I'm not ready to ditch my laptop in favor of my Treo 650. But if I had to make do with only a handheld for a day or two, DataViz's venerable Documents to Go would certainly help me get my work done. I tried out the latest release of the Premium Edition (version 8) and was pleasantly surprised at its out-of-the-box usability.
I haven't always had great luck with previous versions of the suite that I've encountered bundled on some of the Palms I've tried in recent years. I remember trying to open up a Word file in Documents to Go and not being able to read it at all - the type looked all squished. I seem to recall that DataViz sent me an update (or pointed me to one) that fixed the problem, but the experience definitely dampened my enthusiasm for trying to deal with Office files on my handheld.
But for the most part, things went much more smoothly with Documents to Go Premium 8. Using the Docs to Go desktop application, I was able to drag and drop documents from my PC to either my handheld or its expansion card (the actual transfer occurs during the next HotSync). Alternatively, Office apps received as e-mail attachments on my handheld automatically opened in the appropriate Documents to Go application - no desktop conversion was required.
Documents to Go Premium supports three Office apps: Word, Excel, and PowerPoint. On the handheld they are actually called, respectively, Word to Go, Sheet to Go, and Slideshow to Go. A fourth app makes its debut in this version: PDF to Go, for viewing files in the ubiquitous Adobe format.
But none of these components appear individually in the Palm menu: Instead, you get a Documents icon that when tapped scans the device for and creates a list of supported documents. In addition to the formats the four core apps support (and these are not just the defaults - for example, Word to Go will open .rtf documents), the program serves as a viewer for the popular .bmp, .gif, and .jpg graphics formats.
If your list of documents is long (as mine was, since it included a slew of .jpg images I've captured using the Treo 650's built-in camera), you can tap one of the taskbar icons to access filtering options based on the application (any of the four to-Go apps or the graphics viewer). That should help shrink the list. When you see the document you're looking for, tap it again to open it in the appropriate application.
A capable Word
In my tests with an assortment of documents, I was most impressed with Word to Go's capable handling of Microsoft Word documents. It rendered fonts and basic formatting faithfully (except for line length, which was adjusted to fit the Treo's small screen). And when I returned the document to the desktop, it looked the way it did before I transferred it - line lengths and all.
Of course, you cannot do on a handheld what you can on a desktop. What I missed most in Word to Go was revision mode, which we use extensively here at PC World to track the many changes a manuscript goes through before it's published - even on the Web (what, you thought no one edited me?).
The edits and comments made in revision mode did appear in a document I transferred from my desktop - but they were not in color, which is one way of telling who made the changes, since each person's edits appear in a different color. There was, in fact, no way to tell what had been changed from the original, since all text looked the same.
Sheet to Go also stuck to Excel's basics: You can do simple formatting and formulas.

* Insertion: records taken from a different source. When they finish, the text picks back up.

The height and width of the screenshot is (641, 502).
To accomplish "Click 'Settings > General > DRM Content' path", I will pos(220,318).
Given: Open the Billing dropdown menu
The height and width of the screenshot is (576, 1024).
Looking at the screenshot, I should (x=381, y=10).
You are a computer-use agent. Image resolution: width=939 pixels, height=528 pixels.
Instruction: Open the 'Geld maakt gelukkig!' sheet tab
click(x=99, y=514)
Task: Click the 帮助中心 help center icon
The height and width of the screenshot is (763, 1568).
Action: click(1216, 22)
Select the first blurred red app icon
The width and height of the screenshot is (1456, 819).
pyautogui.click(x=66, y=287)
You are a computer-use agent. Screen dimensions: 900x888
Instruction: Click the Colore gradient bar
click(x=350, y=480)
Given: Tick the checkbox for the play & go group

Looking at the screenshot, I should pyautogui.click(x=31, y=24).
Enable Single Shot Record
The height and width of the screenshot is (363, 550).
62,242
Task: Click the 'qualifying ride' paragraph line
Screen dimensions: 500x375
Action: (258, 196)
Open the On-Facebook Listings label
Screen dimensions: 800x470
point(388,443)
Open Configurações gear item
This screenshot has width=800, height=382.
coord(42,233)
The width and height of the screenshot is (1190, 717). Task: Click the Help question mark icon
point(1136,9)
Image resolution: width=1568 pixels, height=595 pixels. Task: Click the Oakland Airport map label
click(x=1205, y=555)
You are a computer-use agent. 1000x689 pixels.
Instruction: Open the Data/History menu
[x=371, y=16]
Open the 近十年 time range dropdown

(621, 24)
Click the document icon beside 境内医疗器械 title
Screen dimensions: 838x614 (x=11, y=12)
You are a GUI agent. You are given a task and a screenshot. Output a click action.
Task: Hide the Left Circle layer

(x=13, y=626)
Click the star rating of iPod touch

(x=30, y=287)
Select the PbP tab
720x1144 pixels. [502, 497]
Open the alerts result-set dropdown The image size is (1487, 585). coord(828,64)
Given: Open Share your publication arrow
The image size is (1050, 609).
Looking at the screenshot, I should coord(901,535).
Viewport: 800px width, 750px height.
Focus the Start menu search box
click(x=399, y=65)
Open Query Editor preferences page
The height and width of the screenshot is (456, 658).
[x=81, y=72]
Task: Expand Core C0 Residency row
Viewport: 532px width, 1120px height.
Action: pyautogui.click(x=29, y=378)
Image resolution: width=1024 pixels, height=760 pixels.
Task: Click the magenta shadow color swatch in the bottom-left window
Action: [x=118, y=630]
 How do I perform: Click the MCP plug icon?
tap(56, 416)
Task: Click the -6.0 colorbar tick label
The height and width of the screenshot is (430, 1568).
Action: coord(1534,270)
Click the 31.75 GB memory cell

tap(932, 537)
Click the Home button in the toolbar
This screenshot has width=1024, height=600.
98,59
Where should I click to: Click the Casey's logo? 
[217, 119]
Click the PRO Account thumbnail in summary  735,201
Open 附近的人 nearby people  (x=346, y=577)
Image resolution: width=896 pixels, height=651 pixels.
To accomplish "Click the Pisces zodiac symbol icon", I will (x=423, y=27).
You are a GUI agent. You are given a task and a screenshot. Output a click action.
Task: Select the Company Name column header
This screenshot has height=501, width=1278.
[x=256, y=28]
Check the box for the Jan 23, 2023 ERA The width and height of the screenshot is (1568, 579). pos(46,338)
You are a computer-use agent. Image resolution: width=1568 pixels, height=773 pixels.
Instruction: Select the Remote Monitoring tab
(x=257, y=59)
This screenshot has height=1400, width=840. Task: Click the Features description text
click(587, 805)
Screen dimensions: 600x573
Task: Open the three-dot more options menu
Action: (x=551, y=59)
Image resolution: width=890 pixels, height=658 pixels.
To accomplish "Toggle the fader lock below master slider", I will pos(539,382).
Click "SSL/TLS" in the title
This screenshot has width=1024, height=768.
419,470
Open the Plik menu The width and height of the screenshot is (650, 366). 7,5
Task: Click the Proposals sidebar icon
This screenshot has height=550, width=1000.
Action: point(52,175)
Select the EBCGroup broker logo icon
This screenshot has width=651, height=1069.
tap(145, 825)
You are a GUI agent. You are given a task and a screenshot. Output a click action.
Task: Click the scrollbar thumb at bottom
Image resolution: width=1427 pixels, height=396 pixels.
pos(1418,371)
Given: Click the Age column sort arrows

But you can't, for example, copy a formula into an adjacent cell the way you can with Excel.
This minimalist approach is taken to its most extreme with Slideshow to Go, which basically lets you create slides with bullet points. You can't add graphics, although you can see them in slides received as e-mail attachments.
However, Slideshow is much more serviceable as an editing tool: You can add, remove, or move around bullet points; create notes; and shuffle slides. When you sync up again, the software transfers your changes back to the original presentation.
A rehearsal mode lets you time your presentation so you can gauge whether you're in the ballpark of your allotted time slot. However, you might not get great results if you use a lot of animation and other effects: Slideshow doesn't support them.
Slideshow does support Margi's Presenter-to-Go, a hardware/software product that allows you to connect a handheld to a projector and make your presentation.
PDF to Go can display PDF files, but I was disappointed by the way they looked. In some cases, hyphens broke up words, as if the copy had wrapped around a column in a previous view. I also saw text that overlapped images, making both the words and the pictures difficult to see. But these glitches aside, the application at least allowed me to view a layout larger than my handheld's screen by zooming in and out, and also moving the document around using the stylus.
How much Office do you really need?
Microsoft Office is so huge that it's absurd to even imagine it in handheld form. But sometimes you cannot get to the full-blown version - and when that happens, I find that it's nice to have even a small Office so I can whittle away at the paperwork that invariably greets me when I return to my desk.
Documents to Go comes in several different configurations. The Premium Edition I tried out goes for US$50. A $30 Standard Edition includes only Sheet to Go and Word to Go, and a $40 Professional Edition adds Slideshow to Go - but leaves out the PDF reader, spelling checker, image viewers, support for charting and password protection, plus Outlook e-mail support. You can go even further upscale with the $90 Total Office version, which adds support for all Outlook features (e.g., calendar, address book, to-do lists) and for Access.